Sahara occidental : Le Polisario menace l'assureur-crédit français Coface

Après sept plaintes déposées à Paris contre des entreprises françaises, le Front Polisario a menacé dimanche l’assureur-crédit Coface, l’appelant à «mettre un terme à ses activités au Sahara». Déposée par Gilles Devers, avocat du Front, la sommation donne «15 jours» pour répondre.  

Temps de lecture: 2'
La compagnie française d'assurances pour le commerce extérieur (Coface). / Ph. DR

Le Front Polisario a appelé dimanche la compagnie française d’assurances pour le commerce extérieur (Coface) à «mettre un terme à ses activités au Sahara occidental». Le 31 octobre, l’assureur-crédit français s’est vu remettre une sommation dans ce sens, déposée par un huissier de justice.

L’information est relayée par l’agence officielle du Front.

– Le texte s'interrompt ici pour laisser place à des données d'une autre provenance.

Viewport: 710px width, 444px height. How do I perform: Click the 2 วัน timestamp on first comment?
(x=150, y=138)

Celle-ci cite M’hamed Khaddad, coordinateur du Front avec la MINURSO, qui affirme que la convocation adressée à Coface l’appelle à «mettre fin à ses activités au Sahara occidental». 

«La compagnie d’assurance française doit se conformer pleinement aux décisions de la CJUE du 21 décembre 2016 et du 27 février 2018», ajoute-t-il. M’hamed Khaddad rappelle également que «les décisions de la CJUE stipulent que le Maroc et le Sahara occidental sont deux territoires distincts, que le Royaume (du Maroc) n’a aucune souveraineté sur ce territoire ou sur les eaux adjacentes et qu’il ne devrait y avoir aucune activité économique sans le consentement du peuple du Sahara occidental».

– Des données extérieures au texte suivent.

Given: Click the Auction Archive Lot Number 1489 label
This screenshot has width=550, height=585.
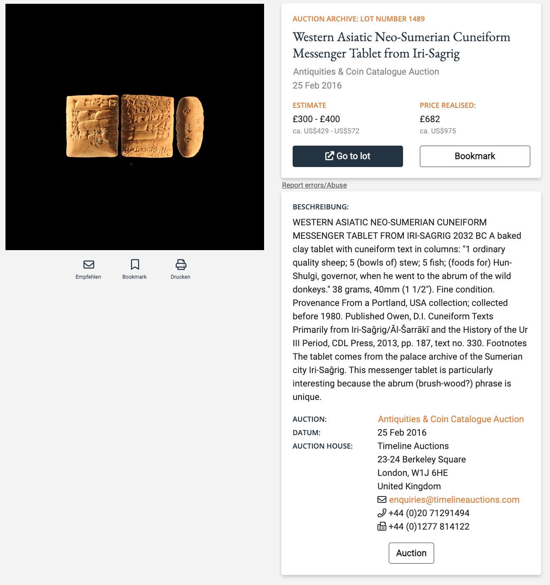Looking at the screenshot, I should [359, 19].
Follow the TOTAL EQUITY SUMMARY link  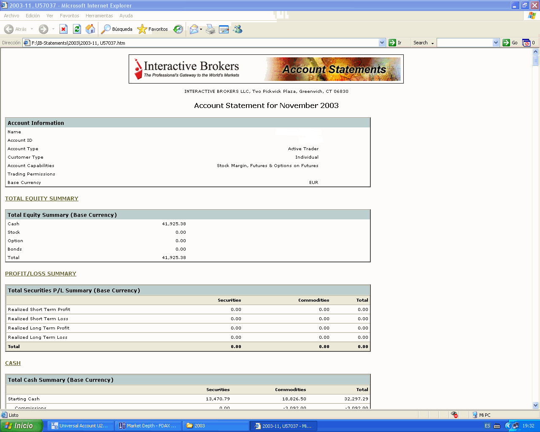42,199
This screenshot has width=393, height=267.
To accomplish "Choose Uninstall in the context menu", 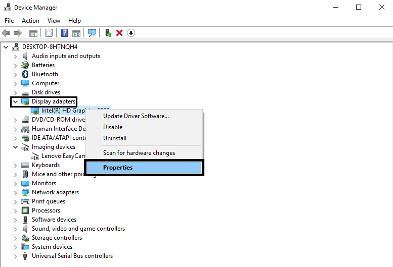I will 115,138.
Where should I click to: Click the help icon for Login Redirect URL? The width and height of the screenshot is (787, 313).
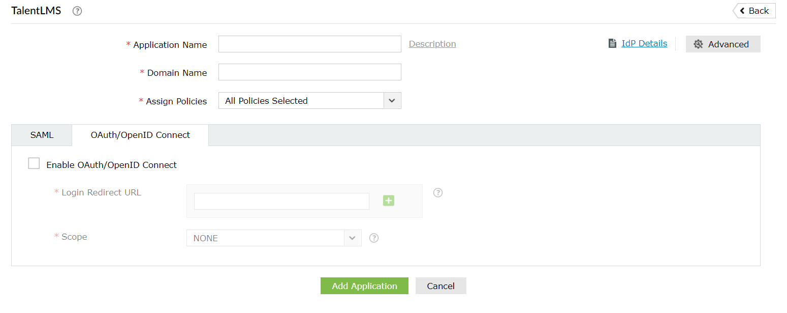click(x=438, y=193)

«La Coface continue de faire fi des décisions de la CJUE, son site officiel affichant une carte du Maroc incluant illégalement le territoire du Sahara occidental, ce que le gouvernement français n’a pas publié sur le site du ministère des Affaires étrangères», fait-il savoir.

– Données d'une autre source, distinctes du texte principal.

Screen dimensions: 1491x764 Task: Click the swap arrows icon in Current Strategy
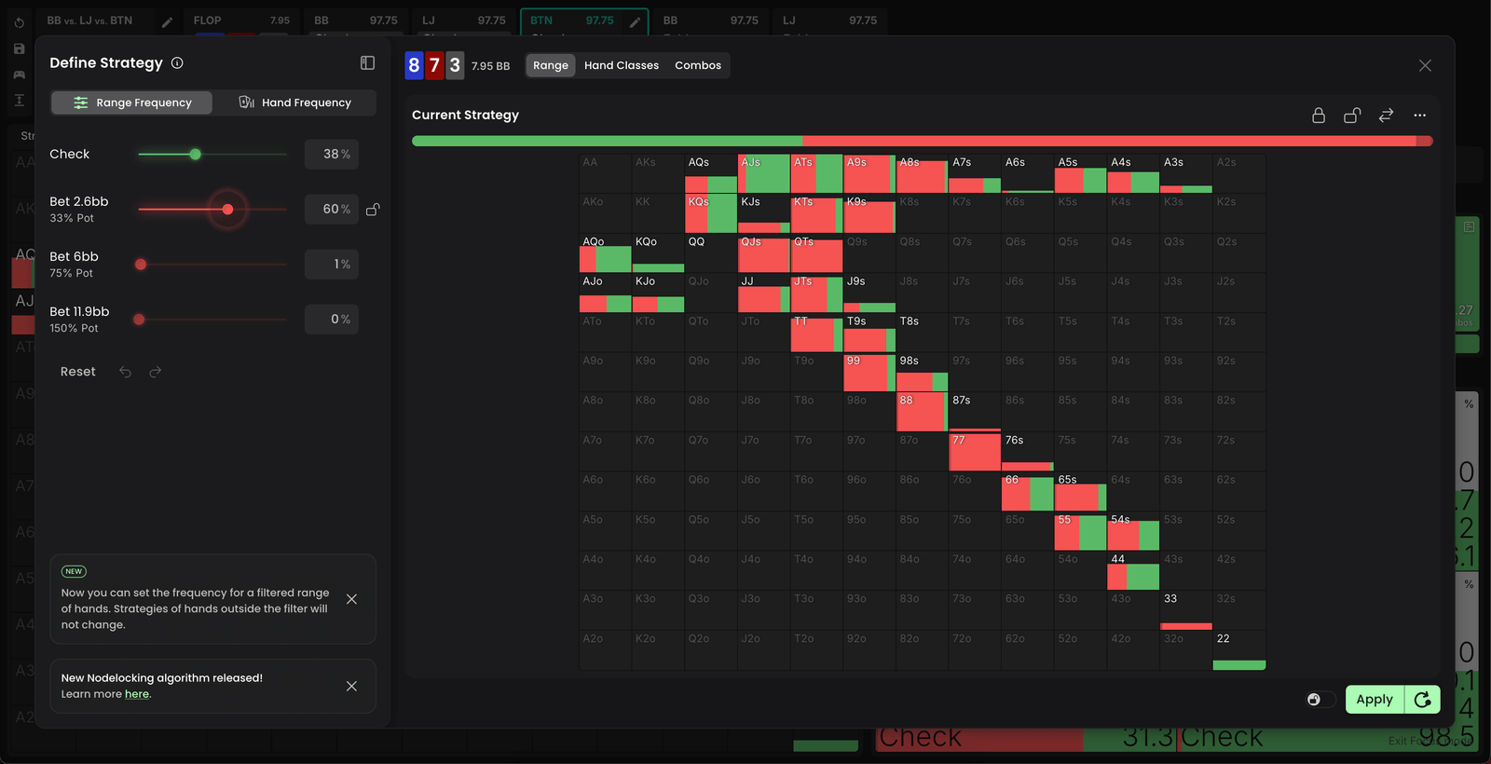(1386, 116)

Une mobilisation visant d’autres entreprises

De son côté, l’avocat du Front Polisario en France, Gilles Devers indique que l’assureur-français dispose de «15 jours pour répondre». «Si elle (la Coface, ndlr) refuse, nous déposerons plainte au pénal pour crime de colonisation par transfert de population», menace-t-il dans une déclaration à l’AFP depuis Alger. 

La Coface, qui apportait jusqu’à sa privatisation en 1994 la garantie de l’Etat français aux entreprises françaises exportatrices, «bafoue le contenu des arrêts [de la CJUE]», ajoute l’avocat.

Depuis septembre dernier, le front séparatiste multiplie ses actions en justice contre des entreprises françaises. Le 19 octobre, Gilles Devers a déposé six plaintes contre BNP Paribas, Société Générale, AXA, Crédit Agricole, la compagnie aérienne Transavia, filiale du groupe Air France-KLM, et UCPA, une agence de tourisme et organisatrice de compétitions de surf à Dakhla. Un recours qui s’appuie sur les deux arrêts de la CJUE de janvier 2016 et février 2017. En septembre, le Front avait également intenté un procès en justice contre le groupe français Chancerelle, producteur de la marque Connétable.

Cette mobilisation ne concernerait pas seulement des entreprises françaises. Le Front séparatiste reste en effet mobilisé contre le groupe irlandais San Leon Energy, actif au Sahara. Le mois dernier, par le biais d’une organisation irlandaise, une plainte aurait été déposée accusant la compagnie pétrolière de «violation des principes directeurs de l’OCDE (Organisation de coopération et de développement économiques, ndlr) pour les entreprises multinationales».